The Movado Rockefeller Center store, the only Movado boutique left in the Movado Group's restructuring plan. |
The Movado Group said Thursday that net sales of its watches in the second quarter of fiscal 2012 increased 32.6 percent, year-over-year, to $113.2 million. On a constant dollar basis, net sales increased 25.5 percent compared to the prior year period. Income from continuing operations was $4.4 million, compared to loss of $3.2 million during the same period of the prior year.
“Our brands continue to experience very strong customer and consumer demand,” Rick Cote, Movado president and COO, said in a conference call with investors and media. “We continue to experience pressure on our gross margins due to a devaluing U.S. dollar versus the Swiss franc as well as product cost pressures. However, we have been able to offset these impacts with strong sales growth and our disciplined expense management growth.”
Movado Group, Inc. designs, manufactures and internationally distributes watches through its brands: Movado, Concord, Ebel and ESQ by Movado. In addition, it has licensing agreements for produce watches under the Coach, Hugo Boss, Juicy Couture, Lacoste and Tommy Hilfiger brands. The company is headquartered in Paramus, N.J., and Bienne, Switzerland, and has a manufacturing facility in Switzerland.
The company is in the midst of a multiyear plan to improve its profitability. Last year, it closed its boutiques (except for its New York's Rockefeller Center store) and is now focusing on its Movado and licensed brands, offering new products and expanding into China.
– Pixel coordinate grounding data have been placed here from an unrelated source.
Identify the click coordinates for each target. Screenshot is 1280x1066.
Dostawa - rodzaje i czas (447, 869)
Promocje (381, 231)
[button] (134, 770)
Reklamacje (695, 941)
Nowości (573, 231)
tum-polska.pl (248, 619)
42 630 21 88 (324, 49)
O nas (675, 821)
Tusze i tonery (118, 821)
So far it seems to be working as the company experienced its second consecutive quarter of growth following losses in 2009 and 2010. Cote said all Movado brands experienced strong growth, in particular its Movado brand and licensing brand division. The China market grew by more than 50 percent in the first half of the year.
“While we experienced broad-based sales growth across all of our brand categories, our results continue to be driven by particularly strong performances in Movado and licensed brands both domestically and internationally,” Efraim Grinberg, Movado chairman and CEO, said in a statement.
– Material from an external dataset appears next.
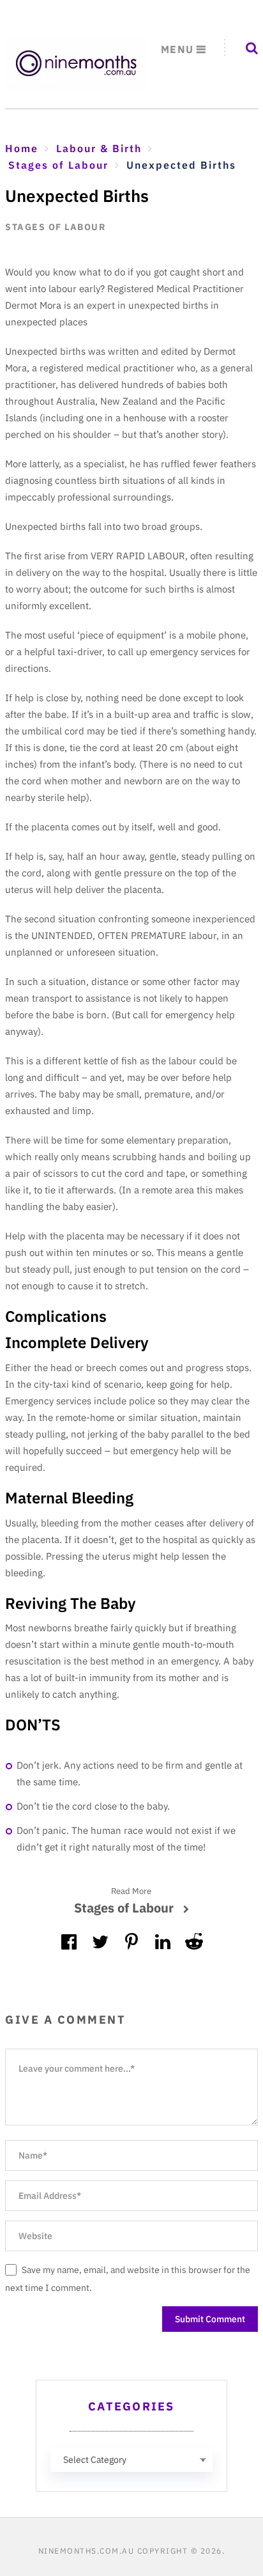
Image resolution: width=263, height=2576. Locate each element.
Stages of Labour (55, 227)
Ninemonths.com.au (86, 2551)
Net income for the quarter, ended July 31, was $4.4 million, compared to a net loss for the second quarter of fiscal 2011 of $20.9 million, including the results of discontinued operations of $17.7 million. Operating income increased to $5 million in the second quarter of fiscal 2012 compared to operating loss of $2.2 million for the same period last year. EBITDA increased to $8 million compared to EBITDA of $1.5 million in the second quarter of fiscal 2011.
The company also reiterated its prior guidance for fiscal 2012 and continues to anticipate that EBITDA will range between $31.5 million and $33.5 million for the year and that net income will be in the range of $15 million to $16.5 million.
Grinberg said during the conference call that he expects sales to be better than first anticipated but but gross margins will “not be as anticipated,” due to the imbalances between the Swiss franc and the U.S. dollar and rising manufacturing costs.
“I think the top line will be a little better than what our guidance had been but when we’re done we see that positive being offset by some of the gross margin negatives,” he said. “That’s why we still see the bottom line in the range that we have given previous guidance on. Sales will be at the upper echelon and a little bit better and the gross margin will not be where we had originally anticipated.”
Gross profit for the company was $60.9 million, or 53.8 percent of sales, compared to $44.4 million, or 52 percent of sales in the second quarter last year, primarily due to the leverage gained on fixed costs and a favorable shift in channel and product mix, the company said.
Operating expenses rose 20 percent to $9.3 million due to increased marketing expenses to drive sales, salary increases, the reinstatement of certain employee benefits and performance-based compensation, the company said. In addition, there was an increase due to unfavorable foreign currency exchange rates (again, referring primarily to the rates between the Swiss franc and the U.S. dollar).